The Ebay developer website suggests using an SDK in order to make a call to their APIs. I decided to git clone [the Python SDK to simplify making calls](https://github.com/timotheus/ebaysdk-python/wiki/Trading-API-Class) and used the .yaml file from the github repository in order to store all of my necessary developer/security keys. Please feel free to read through the documentation in the github and the documentation in the API reference to see what all is available using this SDK and API.

the API limits you to the first 100 pages of whatever response you recieve from a request. 
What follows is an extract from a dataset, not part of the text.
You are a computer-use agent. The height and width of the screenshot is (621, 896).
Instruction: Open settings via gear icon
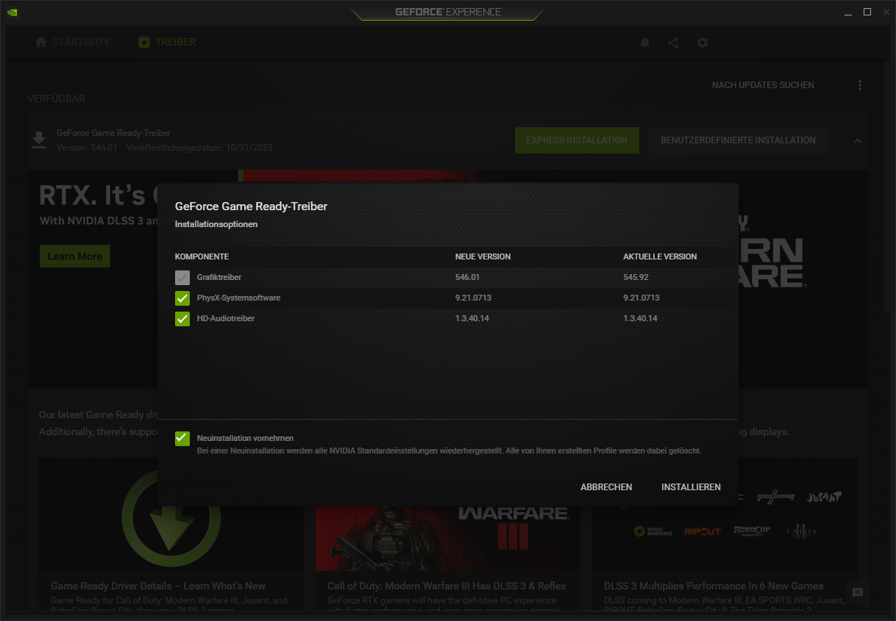703,43
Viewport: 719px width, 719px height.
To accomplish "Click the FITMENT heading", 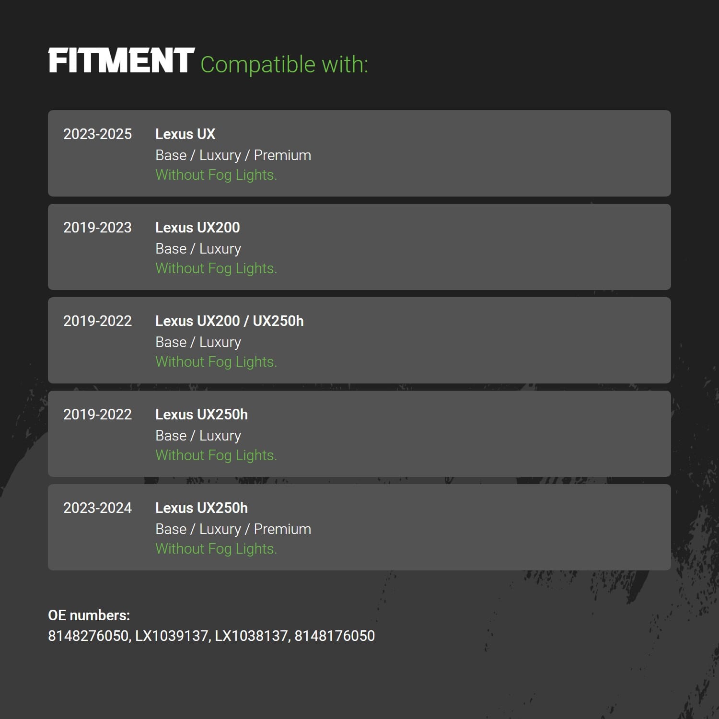I will pyautogui.click(x=121, y=61).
Ebay offers people with a basic seller subscription and above to access their research tools. Terapeak product research allows "targeted insights about markets you're interested in, simply search by keyword or product, and apply filters such as Listing type, Start price, Buyer country, and Time of day." [Terapeak](https://www.ebay.com/help/selling/selling-tools/terapeak-research?id=4853)

The Terapeak product research website allows access to the sale price of products that go back 2 years. The Terapeak product research website was filtered for USED Factory Manufactured Modern Collectible Folding Knives (category_id 48818) sold prices for all 8 knife models of interest in the last 2 years. 

In [1]:
from ebaysdk.finding import Connection
import requests
from ebaysdk.shopping import Connection as Shopping
import pandas as pd 
import  json
import numpy as np
import re
# import preprocess_ddey117 as pp
import matplotlib.pyplot as plt
%matplotlib inline
from PIL import Image
import ast

import seaborn as sns 

pd.set_option('display.max_rows', 500)
pd.set_option('display.max_columns', 500)
pd.set_option('display.width', 1000)

### Define Necessary Functions

In [2]:
#This function is a helper function created for the "knife_request" below. 
#It unpacks some of the nested data from eBay API calls 
#It also creates the new feature "converted_price"
#"converted_price" is the price of the item for sale plus shipping cost.
def prepare_df(df):
    price_list = []
    ship_price_list = []
    condition_list = []
    condition = None
    for row in full_dataset:
        listed_price = float(row['sellingStatus']['convertedCurrentPrice']['value'])
        price_list.append(listed_price)
     
        try:
            listed_ship_price = float(row['shippingInfo']['shippingServiceCost']['value'])
            ship_price_list.append(listed_ship_price)
        except: 
            listed_ship_price = 0
            ship_price_list.append(listed_ship_price)

        try:
            condition = float(row['condition']['conditionId'])
            condition_list.append(condition)
        except: 
            conditon = 0
            condition_list.append(condition)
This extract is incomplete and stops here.